Familienunglück

Eun Heekyung beschreibt in ihrem Roman „Geheimnisse und Lügen“ Episoden aus der Zeit des südkoreanischen Wirtschaftswunders

Von Kai KöhlerRSS-Newsfeed neuer Artikel von Kai Köhler

Besprochene Bücher / Literaturhinweise

Will man wirklich immer die Wahrheit wissen? Manchmal sind die Geheimnisse und Lügen, die Eun Heekyungs Roman den Titel geben, für das Zusammenleben entschieden vorteilhafter: zum Beispiel im Falle der Familie Chong, die über Generationen hinweg mit der Familie Choi um die Vorherrschaft in einer Kleinstadt in der südkoreanischen Provinz gestritten hat.

Mit Chong Chonguk, der in den 1960er-Jahren als Bauunternehmer aufsteigt, scheint der Kampf entschieden. Allerdings ist Chonguk nur von mittlerer Gewissenlosigkeit und nicht klug genug in der Wahl seiner politischen Bündnispartner. So steht am Ende seine Pleite und der Umzug der Familie in die Hauptstadt Seoul.

Doch ist all das Vorgeschichte. Die eigentliche Handlung setzt mit dem Tod Chonguks und dem Auftrag an seine beiden Söhne ein, das letzte verbliebene Häuschen in der Heimat zu verkaufen und den Erlös an eine ihnen bis dahin unbekannte Verwandte weiterzugeben. Die Brüder könnten kaum unterschiedlicher sein. Der stets distanzierte Yongjun ist der Musterschüler, die Hoffnung der Familie auf Wiederaufstieg, der dann doch nur ein mittelmäßiger Regisseur geworden ist.
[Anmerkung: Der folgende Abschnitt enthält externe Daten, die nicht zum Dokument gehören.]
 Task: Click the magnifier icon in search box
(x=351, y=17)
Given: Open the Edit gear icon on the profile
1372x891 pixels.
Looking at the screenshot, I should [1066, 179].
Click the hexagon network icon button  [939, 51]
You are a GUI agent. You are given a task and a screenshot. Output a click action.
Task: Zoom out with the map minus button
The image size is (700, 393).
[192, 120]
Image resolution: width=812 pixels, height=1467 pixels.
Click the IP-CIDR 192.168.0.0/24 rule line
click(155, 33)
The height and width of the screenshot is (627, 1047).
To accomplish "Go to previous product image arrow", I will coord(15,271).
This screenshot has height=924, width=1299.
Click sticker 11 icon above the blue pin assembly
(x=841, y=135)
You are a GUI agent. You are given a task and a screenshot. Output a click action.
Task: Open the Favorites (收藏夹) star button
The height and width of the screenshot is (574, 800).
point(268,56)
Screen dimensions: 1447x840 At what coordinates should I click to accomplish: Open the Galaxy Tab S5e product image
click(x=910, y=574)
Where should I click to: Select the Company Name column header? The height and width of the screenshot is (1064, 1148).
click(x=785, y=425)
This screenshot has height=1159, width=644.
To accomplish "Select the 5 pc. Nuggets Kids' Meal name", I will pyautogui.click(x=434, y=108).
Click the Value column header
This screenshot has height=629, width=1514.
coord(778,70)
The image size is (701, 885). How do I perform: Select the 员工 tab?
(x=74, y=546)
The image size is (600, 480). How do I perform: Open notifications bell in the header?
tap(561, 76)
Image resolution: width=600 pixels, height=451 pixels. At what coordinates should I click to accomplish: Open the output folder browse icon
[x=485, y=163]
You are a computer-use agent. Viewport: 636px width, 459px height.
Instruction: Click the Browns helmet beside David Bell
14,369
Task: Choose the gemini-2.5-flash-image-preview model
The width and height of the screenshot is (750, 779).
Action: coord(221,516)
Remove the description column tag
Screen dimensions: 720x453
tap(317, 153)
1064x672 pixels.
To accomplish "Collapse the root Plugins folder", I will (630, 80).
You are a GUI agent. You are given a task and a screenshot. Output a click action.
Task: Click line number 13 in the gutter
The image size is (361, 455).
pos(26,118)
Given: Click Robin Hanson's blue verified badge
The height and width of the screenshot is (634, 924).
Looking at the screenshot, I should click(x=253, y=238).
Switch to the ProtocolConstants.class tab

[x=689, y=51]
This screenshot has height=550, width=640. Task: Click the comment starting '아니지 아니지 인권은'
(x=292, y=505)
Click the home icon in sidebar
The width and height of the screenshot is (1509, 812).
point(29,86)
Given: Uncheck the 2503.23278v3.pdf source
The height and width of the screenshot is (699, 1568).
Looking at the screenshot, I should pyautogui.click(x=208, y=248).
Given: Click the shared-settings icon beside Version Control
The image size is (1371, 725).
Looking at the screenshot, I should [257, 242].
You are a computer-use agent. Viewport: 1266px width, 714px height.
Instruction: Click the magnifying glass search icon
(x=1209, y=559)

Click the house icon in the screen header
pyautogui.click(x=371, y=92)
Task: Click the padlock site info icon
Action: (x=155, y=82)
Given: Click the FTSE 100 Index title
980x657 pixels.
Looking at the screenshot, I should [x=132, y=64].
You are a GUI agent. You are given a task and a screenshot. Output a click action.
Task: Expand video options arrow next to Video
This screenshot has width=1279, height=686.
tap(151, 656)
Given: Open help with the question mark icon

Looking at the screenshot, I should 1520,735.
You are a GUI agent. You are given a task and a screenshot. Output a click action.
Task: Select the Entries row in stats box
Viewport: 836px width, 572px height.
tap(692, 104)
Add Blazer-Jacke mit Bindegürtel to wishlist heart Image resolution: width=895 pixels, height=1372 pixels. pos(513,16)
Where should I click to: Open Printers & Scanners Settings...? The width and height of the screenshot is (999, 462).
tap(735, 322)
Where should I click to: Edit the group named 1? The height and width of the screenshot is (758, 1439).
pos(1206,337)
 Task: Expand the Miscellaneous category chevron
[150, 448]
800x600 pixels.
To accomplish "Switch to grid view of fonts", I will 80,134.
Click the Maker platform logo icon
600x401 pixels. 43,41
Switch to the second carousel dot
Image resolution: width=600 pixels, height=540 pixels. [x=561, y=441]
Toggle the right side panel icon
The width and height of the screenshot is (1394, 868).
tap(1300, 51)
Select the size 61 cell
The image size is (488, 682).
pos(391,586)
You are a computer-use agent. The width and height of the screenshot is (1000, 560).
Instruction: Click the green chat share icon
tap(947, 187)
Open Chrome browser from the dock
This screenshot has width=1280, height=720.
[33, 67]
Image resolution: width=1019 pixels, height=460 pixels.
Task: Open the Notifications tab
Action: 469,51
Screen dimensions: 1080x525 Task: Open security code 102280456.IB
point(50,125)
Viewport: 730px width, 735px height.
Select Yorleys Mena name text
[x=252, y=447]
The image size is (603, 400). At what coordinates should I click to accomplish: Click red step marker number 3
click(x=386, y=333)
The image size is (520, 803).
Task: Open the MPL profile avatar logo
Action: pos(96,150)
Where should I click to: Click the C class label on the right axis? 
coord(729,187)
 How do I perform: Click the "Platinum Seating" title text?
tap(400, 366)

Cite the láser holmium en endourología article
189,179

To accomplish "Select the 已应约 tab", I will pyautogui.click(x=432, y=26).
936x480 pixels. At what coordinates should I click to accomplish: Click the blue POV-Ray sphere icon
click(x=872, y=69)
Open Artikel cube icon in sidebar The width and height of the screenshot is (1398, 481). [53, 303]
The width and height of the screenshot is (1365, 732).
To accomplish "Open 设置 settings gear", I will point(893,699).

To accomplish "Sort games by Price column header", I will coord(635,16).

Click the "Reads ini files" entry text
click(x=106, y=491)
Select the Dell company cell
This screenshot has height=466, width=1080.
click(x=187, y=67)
Yonguh dagegen war stets das Sorgenkind, das Streiche verübte und später weglief. Entsprechend erhielt er Zuneigung und kann Zuneigung erwidern. Selbstverständlich mögen sich die Brüder nicht.

Mehr Leute als erwartet wollen das Häuschen unbedingt erwerben. Ihre sehr unterschiedlichen Gründe liegen alle in der Vergangenheit; die Brüder erfahren einiges über die Geschichte, was sie geahnt haben, und anderes, was sie sich nicht hatten vorstellen können. Die Anlage des Romans erlaubt es der Autorin Eun, einen Überblick über die koreanische Geschichte des 20. Jahrhunderts zu geben, von den Auseinandersetzungen der Kolonialzeit bis hin zu der raschen Modernisierung seit 1960. Im noch patriarchal geleiteten Familienbetrieb Chong Chonguks treten die verschiedensten gesellschaftlichen Gruppen auf. Die autoritär regierte Familie aber zerfällt genauso wie das Bauunternehmen. Der Auftrag, den der Vater den Söhnen hinterlässt, ist wie eine letzte Mahnung, dass man der Familie nicht entkommen könne. Tatsächlich lernen die Brüder, indem sie sich wieder der Heimat zuwenden müssen, dass sie nicht so befreit sind wie besonders der Regisseur Yongjun gehofft hatte. Doch ist das Resultat nur Hass und Streit. Die Geheimnisse zu erfahren, die Lügen aufzudecken, klärt die Lage und macht nicht glücklicher.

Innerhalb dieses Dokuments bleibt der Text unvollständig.